Note that you shouldn't be using readlines or writelines if you have a huge txt file to read or a lot of items to write to the file, it's better you loop through them and write/read the items one at a time
Nice approach sir.. Slightly modified the answer and posted below..!
0

This will solve your issue and give you a more robust way of handling user input:

def delete_result():
    with open('minigolf.txt', 'r') as f:
        text_file = f.readlines()

    # find newline char and strip from endings
    if '\r' in text_file[0]:
        if '\n' in text_file[0]:
            newline = '\r\n'
        else:
            newline = '\r'
    else:
        newline = '\n'
    text_file = [t[:-len(newline)]
                    if t[-len(newline):] == newline
                        else t for t in text_file]

    users = set()
    for line_number, line in enumerate(text_file):
        print line_number + 1, line
        users.add(line[:line.index(';')].lower())

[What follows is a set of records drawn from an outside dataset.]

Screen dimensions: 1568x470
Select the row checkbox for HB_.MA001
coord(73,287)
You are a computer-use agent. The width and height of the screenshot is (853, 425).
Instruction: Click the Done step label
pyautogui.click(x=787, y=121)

    # get result from user with exception handling
    result = None
    while not result:
        delete_player = raw_input('Which user do you want to delete? ')
        try:
            result = str(delete_player).lower()
            assert result in users
        except ValueError:
            print('Sorry, I couldn\'t parse that user.')
        except AssertionError:
            print('Sorry, I couldn\'t find that user.')
            result = None

    # write new file
    new_file = [t + newline for t in text_file
                             if t[:t.index(';')].lower() != result]
    with open('minigolf.txt', 'w') as f:
        f.writelines(new_file)

if __name__ == '__main__':
    delete_result()

EDIT: I saw that you wanted to wanted to delete by name, not line number, so changed it to resemble @danidee's method.

3 Comments

The EOL can be \n, \r or \r\n, depending on the OS's convention and/or editor that produced the file. So better use line.rstrip("\n").rstrip("\r"), or load whole file into RAM, then content.splitlines() and no worries about EOLs. Also if stripping readline()/readlines() results, the file object contains an attribute called newlines that should contain OS valid NL separator.
@Dalen that's a good point, only issue is knowing which newlines to add back in (which wouldn't be a concern if the new file was written line-by-line, I guess). Thanks for the suggestion!
Perhaps get the EOL from first readline() and take it to be our guy through out whole file. Then process the rest in any way that suits the needs. Just an idea.